Mechanisms to extend life and improve health

The bottom line of research on how to extend healthy life is that the length of our life and the time we spend healthy tend to vary together. That is, they improve together. As an example, metformin, a drug used clinically to lower blood sugar in diabetes, prolongs the length of life in the laboratory mouse, delays aging and onset of cancer. Hunger, fasting, or continuous caloric restriction prolongs the life of rodents, as well as the deterioration in the state of muscles and memory, the onset of cataracts and cancer. That is, it prolongs healthy life. When research shows lifespan enhancement it also shows decreased aging  and less risk of disease. As the cascade of causes of death is difficult to establish the question appears of how exactly these factors interact.

Usually it is thought that old age brings disease, and, in fact, old and sick cells are similar in a molecular manner.  Old mice as well as old humans support little deviation from their healthy state before they become sick. Cardiac arrest, delirium, mitochondrial dysfunction, DNA damage, inflammation, abnormal intercellular communication all come more easily in the elderly.

Although this established and intuitive model is quite simple, it is interesting to consider the opposite: it may be that diseases accelerate aging. The metabolic syndrome is already well known to be associated with earlier renal and cognitive dysfunctions, which are associated with periodontal decay and skin inflammation. Chronic obstructive lung disease is associated with renal failure, muscle and cognitive decline. HIV infection and its treatment are associated with premature physical and cognitive loss, vascular dysfunction, and reduced bone density. It appears that age may accelerate diseases which again accelerate aging.
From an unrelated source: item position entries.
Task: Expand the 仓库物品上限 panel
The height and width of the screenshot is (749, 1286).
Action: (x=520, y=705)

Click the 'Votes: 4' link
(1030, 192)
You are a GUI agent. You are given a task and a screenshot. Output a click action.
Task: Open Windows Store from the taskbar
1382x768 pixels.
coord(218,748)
Lifespan is a common measure in studies in laboratory organisms used for screening for interventions. Resveratrol extends lifespan in Sirtuin activity studies in yeast, nematodes, and flies. In mouse studies resveratrol has produced a situations similar to the so-called French paradox: it prevented high-fat diets from inducing insulin resistance, obesity, and disturbances of cholesterol and triglycerides. In nematodes and yeast inhibition of mTOR signaling with rapamycin dramatically extends the length of life of laboratory animals and in research paradigms, delays aging traits, prevents diseases, including neuropsychiatric degeneration, heart failure and obesity. Metformin  activates AMP-activated protein kinase and may serve as a hunger mimetic, and it is being studied for preventing and treating cancer and cardiac disease, even in individuals without diabetes.
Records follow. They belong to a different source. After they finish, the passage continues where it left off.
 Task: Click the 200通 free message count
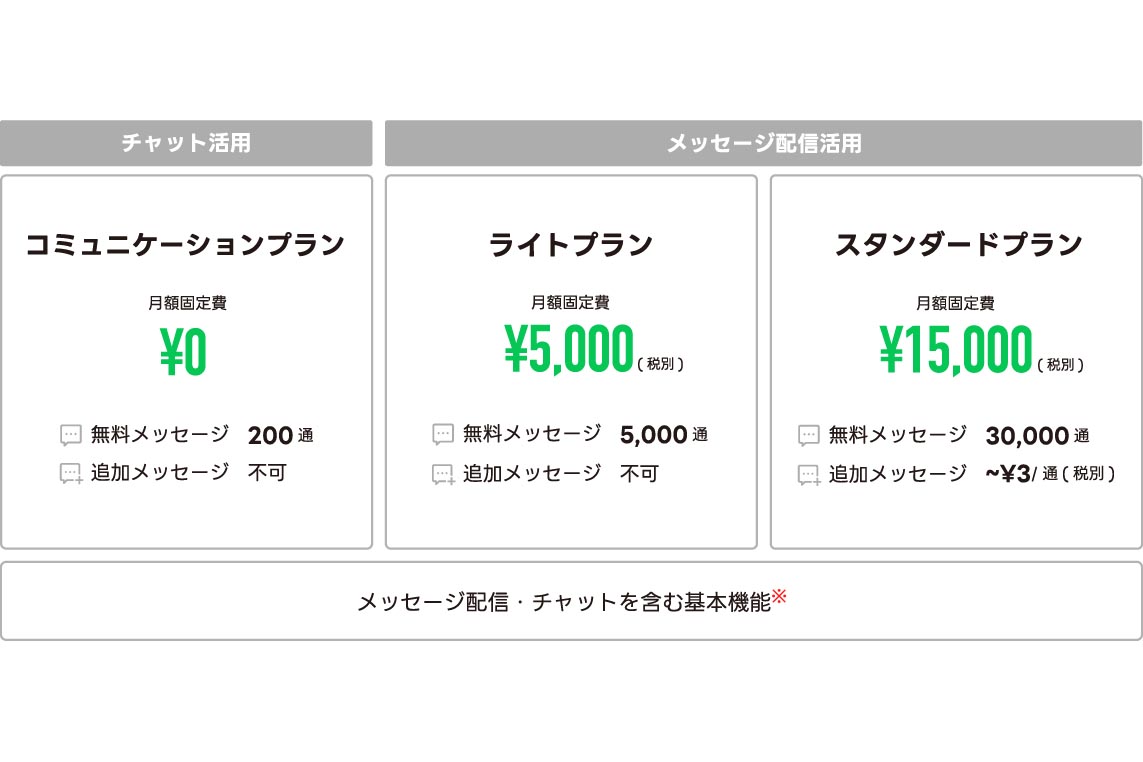click(280, 435)
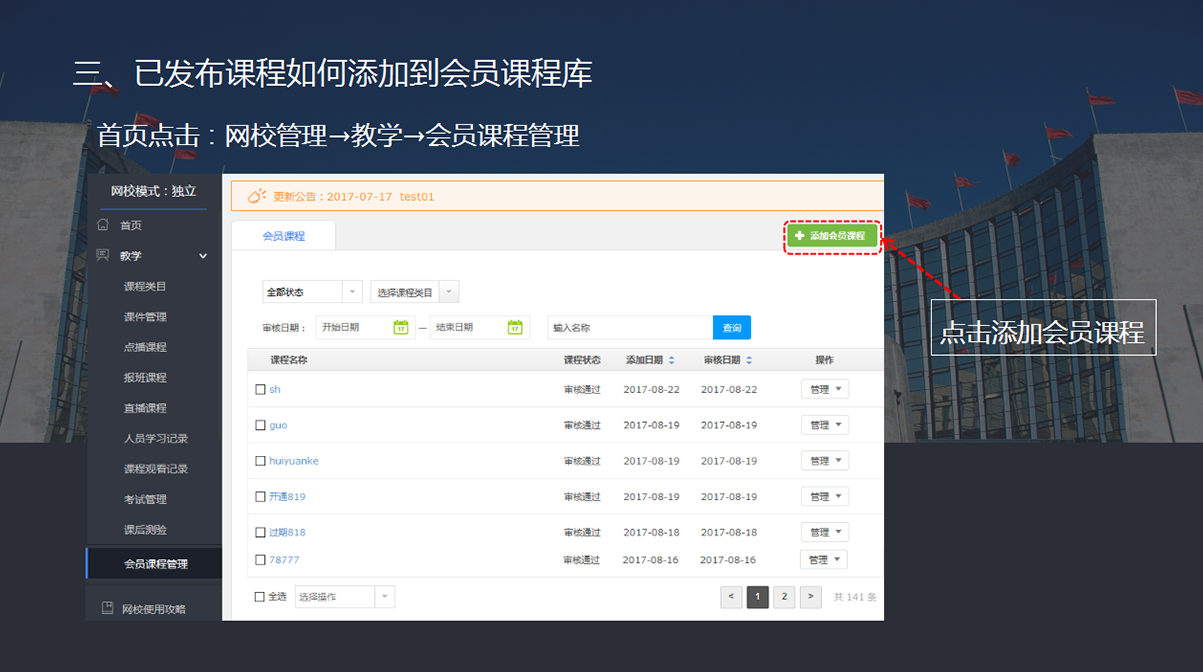This screenshot has width=1203, height=672.
Task: Sort by 添加日期 column arrows
Action: (x=671, y=360)

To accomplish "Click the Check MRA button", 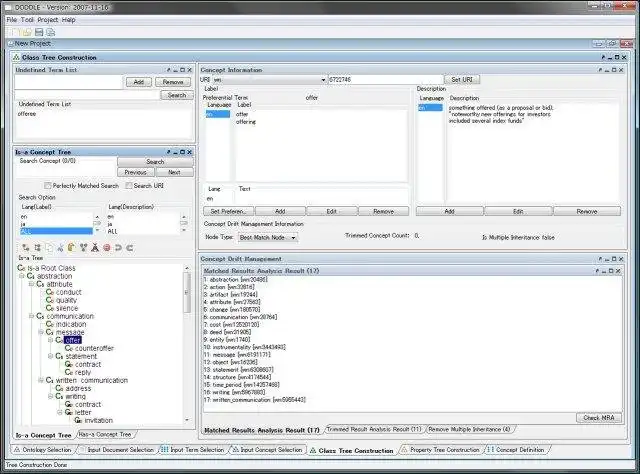I will (599, 418).
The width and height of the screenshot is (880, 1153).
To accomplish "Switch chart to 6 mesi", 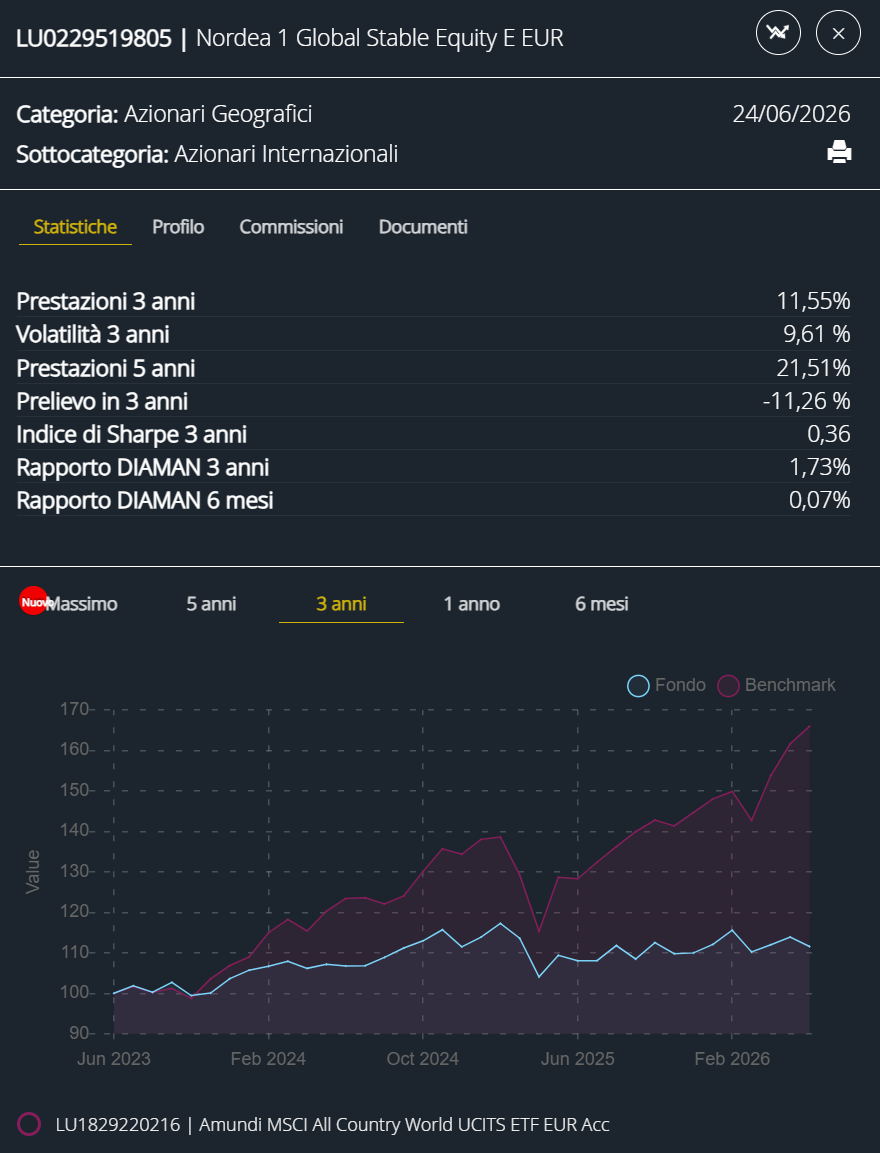I will [x=601, y=604].
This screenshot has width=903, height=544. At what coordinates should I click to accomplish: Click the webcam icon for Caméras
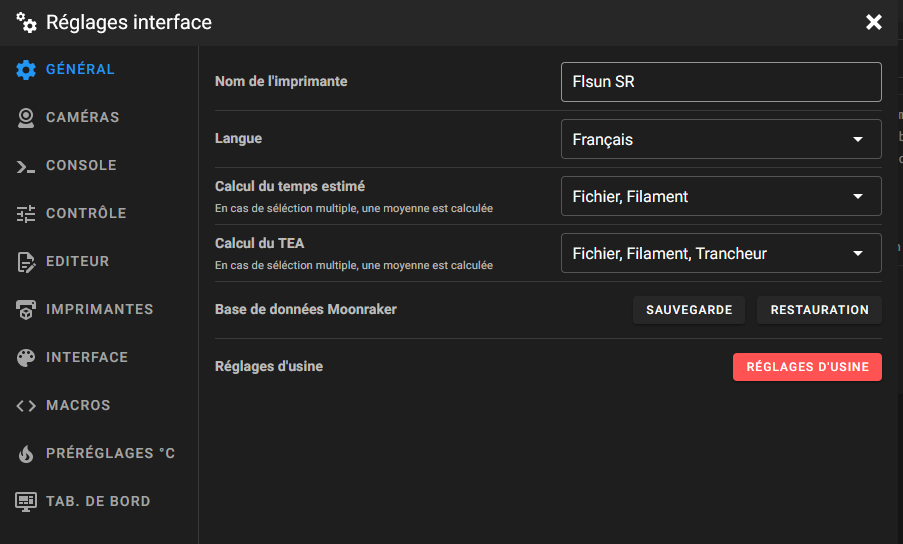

As research continues, one of the questions to be considered is whether interventions slow and eventually pause the progress of life or postpone death, or whether they truly affect some intrinsic mechanism of aging. One of the challenges is to distinguish new mechanisms from those like eat-2 or eat-18 mutation, for example, which in nematodes extends lifespan by reducing caloric restriction. Some interventions reduce appetite and make food unpalatable. As the authors mentioned below put it : “Upstream mechanistic research would end up focusing on appetite and food intake control, rather than on pathways of cell dysfunction and health. Well-planned studies address this caveat by measuring food consumption and body weight. Thus, seemingly novel processes or mechanisms identified in lifespan studies may simply point to known interventions”.

Reference (adapted and summarized from, with personal contributions, by Paulo Rogério M de Bittencourt, MD, PhD, FAAN)
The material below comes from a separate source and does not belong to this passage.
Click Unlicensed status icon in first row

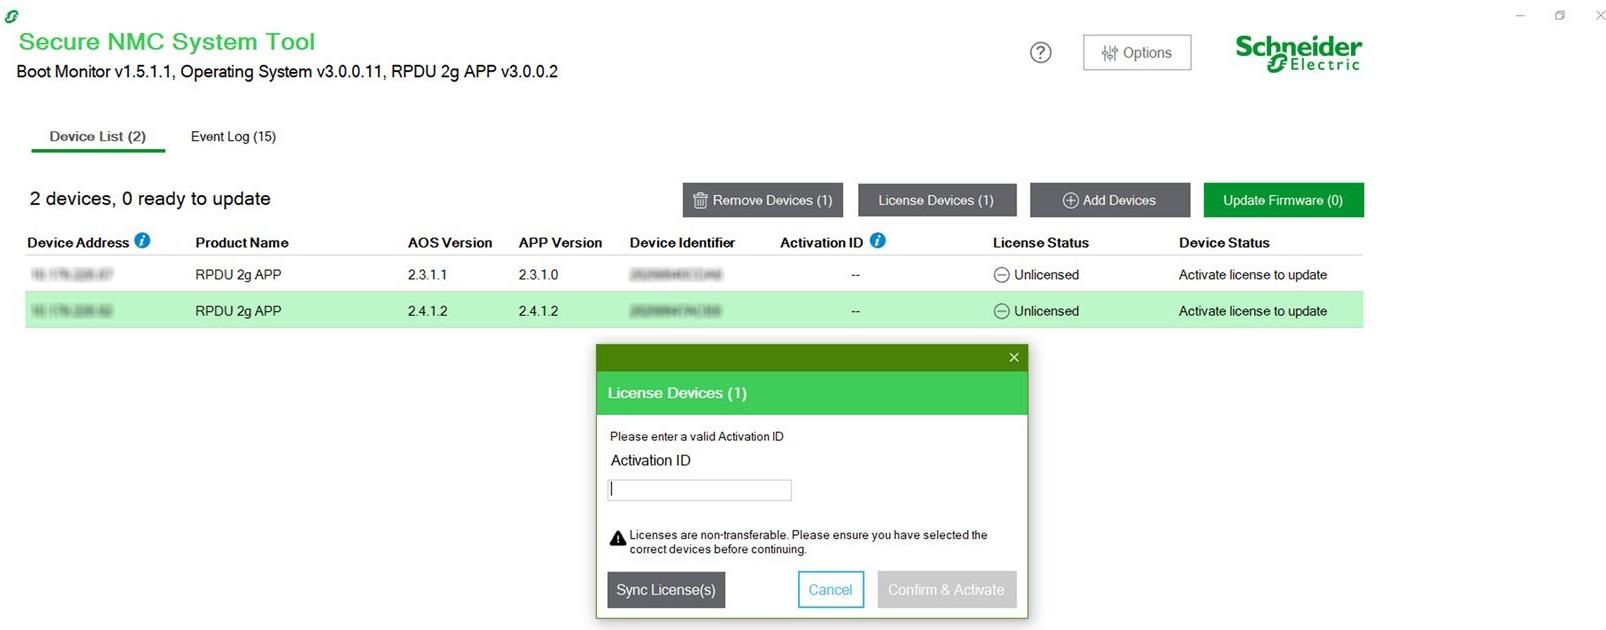coord(1001,275)
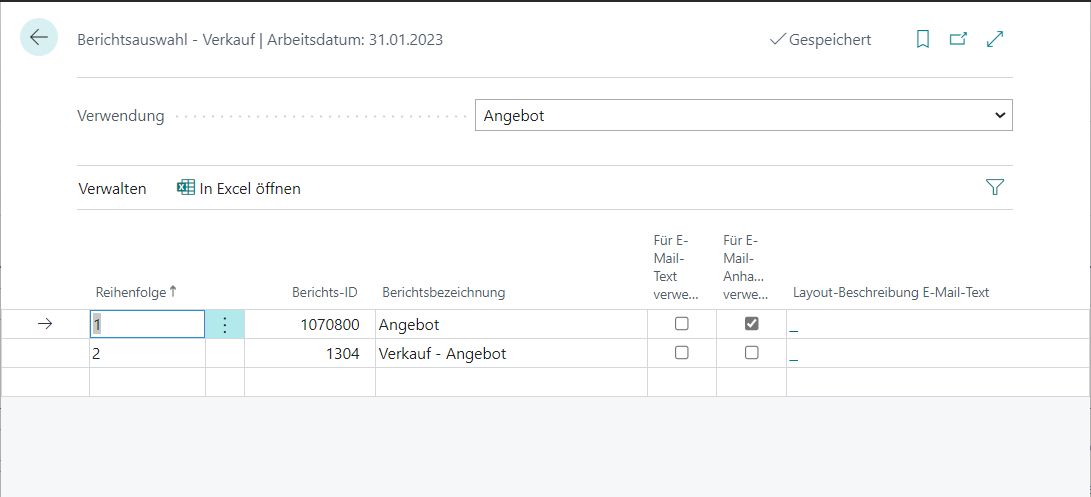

Alive and Well? Exploring Disease by Studying Lifespan. Jamie O. Brett and Thomas A. Rando. Institute for Stem Cell Biology and Regenerative Medicine, Paul F. Glenn Laboratories for the Biology of Aging; Department of Neurology and Neurological Sciences; Stanford University School of Medicine; Neurology Service and Rehabilitation Research and Development Center of Excellence; Veterans Affairs Palo Alto Health Care System; Palo Alto, CA USA

Curr Opin Genet Dev. 2014 June ; 0: 33–40. doi:10.1016/j.gde.2014.05.004.